Mean and median scores for the different questions.
After elimination of the nonrespondents, the percentage per rating category was determined (Fig 5). Most ratings were good to excellent with 38% good and 54% excellent for the overall satisfaction with the new method compared to using CDs. Only handling time and the archival of second opinion were rated as “not so good” by 13% and 15%, respectively. The bad rating was given by 6% for handling time, 8% for archival of second opinion data, and 8% for archival of external data. None of the respondents rated the overall satisfaction as bad.
Fig 5.

Distribution of the answers over the different categories without the nonrespondents.
Discussion
The use of CD-ROMs for the distribution of image data is widely accepted. However, every hospital, which receives patient information from multiple centers, will experience problems with the different viewers used. In a previous publication,1 the current solution was described. However, an evaluation of the use of this new solution was not yet available. In this study, we performed this evaluation to determine the viability of this method in our institution. Results show that user satisfaction is very high, although some improvements can be made.
The question arises whether the external data should be stored into the PACS, because we are not obliged to store these data. However, for integration into the normal workflow, it is a requirement to provide the data to the physicians in an easy manner. This very question led us to decide to only store data that have a radiological report attached to it (second opinion) into the PACS. Other data—which are only for review and therefore not likely to be used later—are automatically deleted approximately 2 years after the storage on the institutional web server.
Although the overall satisfaction is shown to be high when compared to the situation where CDs had to be read, results for the different procedures show that the current set-up has some limitations.
First, the complete process is rather time-consuming and requires a lot of traffic of CDs around the hospital.

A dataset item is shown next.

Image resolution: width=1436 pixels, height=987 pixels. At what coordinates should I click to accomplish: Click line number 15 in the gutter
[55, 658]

A CD is received from another hospital by one of the departments in our institution, then sent to the radiology department with a request to read the data into the PACS or web server, whereupon the content is uploaded, and finally the CD is returned to the requesting department if indicated on the form.
Second, reports and information other than DICOM images are not yet included into the process. Some vendors already include radiological reports on their CDs in text files in different formats. These files are not yet supported by our procedure. Ideally, the files should be read and stored into the radiological information system by using an HL-7 message.

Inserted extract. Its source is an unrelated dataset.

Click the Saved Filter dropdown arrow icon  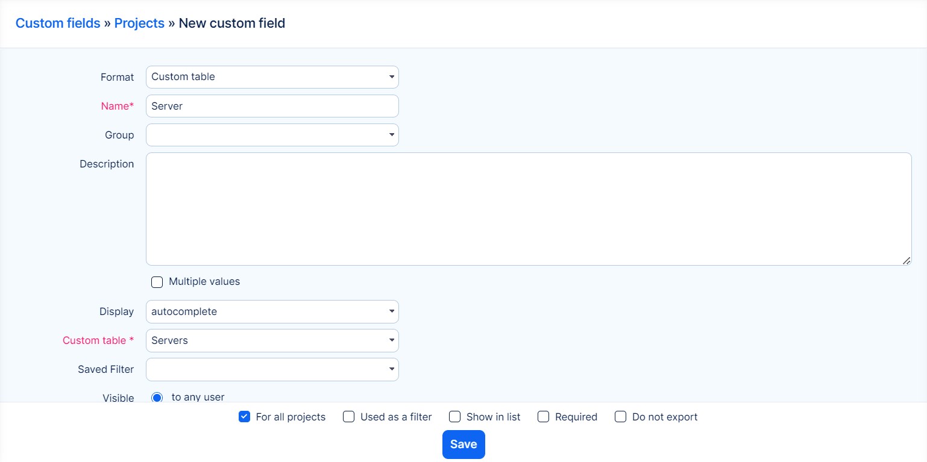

Third, because of staff shortage all data on the CDs are stored entirely into the PACS under one accession number. This can cause difficulties in finding the right study of the right date because the complete history of a patient acquired in another hospital that is available on the CD will be stored under a single accession number. More ideal, but even more time-consuming than the current procedure, would be a process that stores all studies from the CD with different accession numbers.
Current research is focused on the automation of some of the steps in the process to eliminate some of the problems that arise.
Conclusion
Although some improvements can be made, the storage of study data from CDs from outpatients into the PACS and the web server already provides for an existing need. Using this service, physicians can access the data with ease and familiarity; user satisfaction with the provided solution is high.